* **WHAT YOU NEED TO DO**
Your answer should consist solely of the lines from the one holding "The image size is (1101, 598)." through the final line of the entries, reproduced exactly and without pictures.
DATASET Block Start
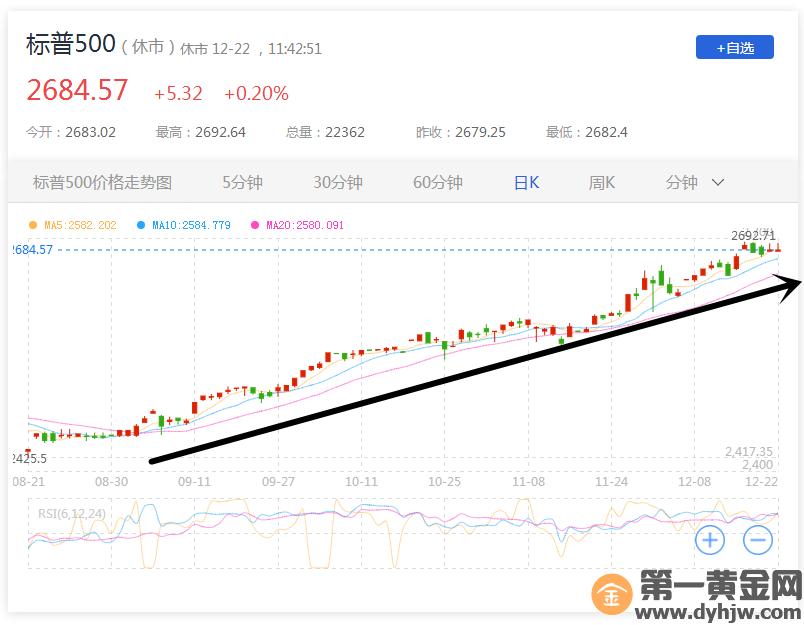Toggle the MA10 moving average legend
The width and height of the screenshot is (804, 625).
190,225
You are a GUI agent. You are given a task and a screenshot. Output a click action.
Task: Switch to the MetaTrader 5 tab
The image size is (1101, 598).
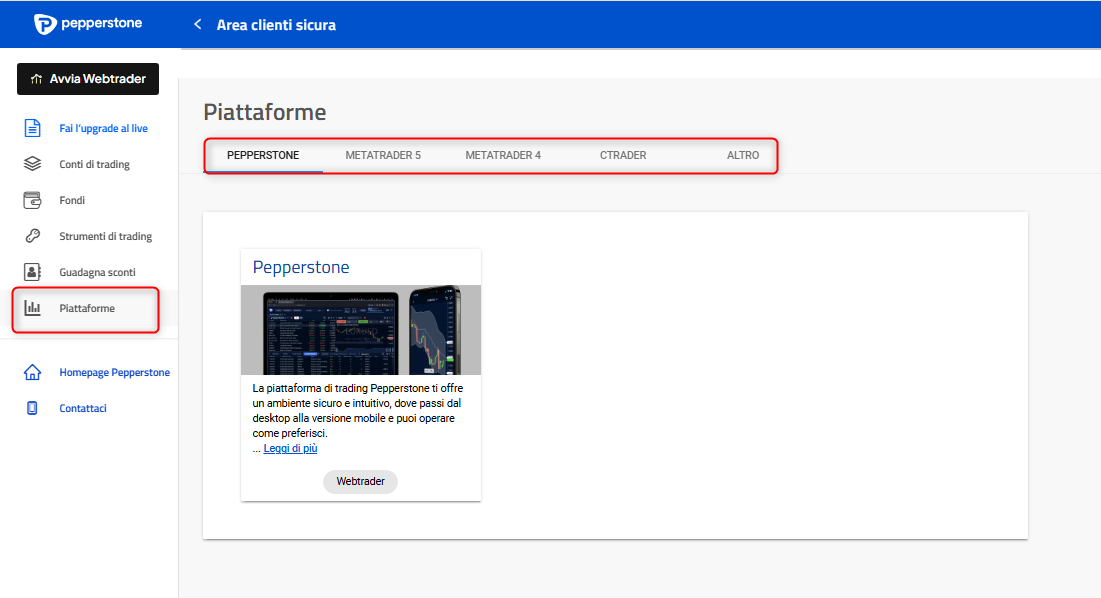[383, 155]
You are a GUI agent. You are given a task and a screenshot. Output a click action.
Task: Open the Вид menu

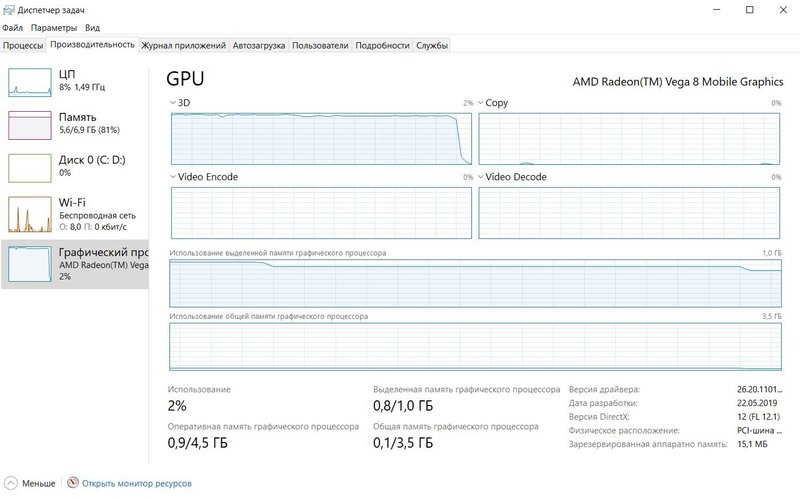pyautogui.click(x=92, y=28)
DATASET Block End
* **EXERCISE ANSWER**
The image size is (1101, 598).
[383, 155]
You are a GUI agent. You are given a task and a screenshot. Output a click action.
Task: Open the Вид menu

pyautogui.click(x=92, y=28)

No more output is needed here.